(EXTRACTED TEXT)

The Company may withhold from any payments made under this Agreement all applicable taxes, including but not limited to income, employment and social insurance taxes, as shall be required by law. Executive acknowledges and represents that the Company has not provided any tax advice to her in connection with this Agreement and that she has been advised by the Company to seek tax advice from her own tax advisors regarding this Agreement and payments that may be made to her pursuant to this Agreement, including specifically, the application of the provisions of Section 409A of the Code to such payments.

 

Section 11. Set Off; Mitigation.

The Company’s obligation to pay Executive the amounts provided and to make the arrangements provided hereunder shall be subject to set-off, counterclaim or recoupment of amounts lawfully owed by Executive to the Company or its affiliates. Executive shall not be required to mitigate the amount of any payment provided for pursuant to this Agreement by seeking other employment or otherwise and, except as provided in Section 8(d)(iv) hereof, the amount of any payment provided for pursuant to this Agreement shall not be reduced by any compensation earned as a result of Executive’s other employment or otherwise.

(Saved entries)
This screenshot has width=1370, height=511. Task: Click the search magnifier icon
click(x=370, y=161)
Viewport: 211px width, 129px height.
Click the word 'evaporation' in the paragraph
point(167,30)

(QUESTIONS ON THE MATERIAL)
a – Rewrite the paragraph of the agreement text that begins "The Company’s obligation to pay Executive" as a short list that keeps its main facts.
b – Continue the agreement text from where it stops.

(REPLIES)
a –
- The Company's duty to pay Executive and make the arrangements under the Agreement is subject to set-off, counterclaim or recoupment of amounts Executive lawfully owes the Company or its affiliates.
- Executive does not have to mitigate any payment under the Agreement by seeking other employment or otherwise.
- Except as provided in Section 8(d)(iv), no payment under the Agreement is reduced by compensation Executive earns from other employment or otherwise.

b –
Section 12. Section 409A.

(a) Notwithstanding anything to the contrary in this Agreement, no severance pay or benefits to be paid or provided to Executive, if any, pursuant to this Agreement that, when considered together with any other severance payments or separation benefits, are considered deferred compensation under Code (as defined below) Section 409A, and the final regulations and any guidance promulgated thereunder (“Section 409A”) (together, the “Deferred Payments”) will be paid or otherwise provided until Executive has a Separation from Service.

(b) Any severance payments or benefits under this Agreement that would be considered Deferred Payments will be paid on, or, in the case of installments, will not commence until, the sixtieth (60th)  day following Executive’s Separation from Service, or, if later, such time as required by Section 12(c). Except as required by Section 12(c), and as discussed under Section 8(h), any installment payments that would have been made to Executive during the sixty (60) day period immediately following Executive’s Separation from Service but for the preceding sentence will be paid to Executive on the sixtieth (60th) day following Executive’s Separation from Service and the remaining payments shall be made as provided in this Agreement.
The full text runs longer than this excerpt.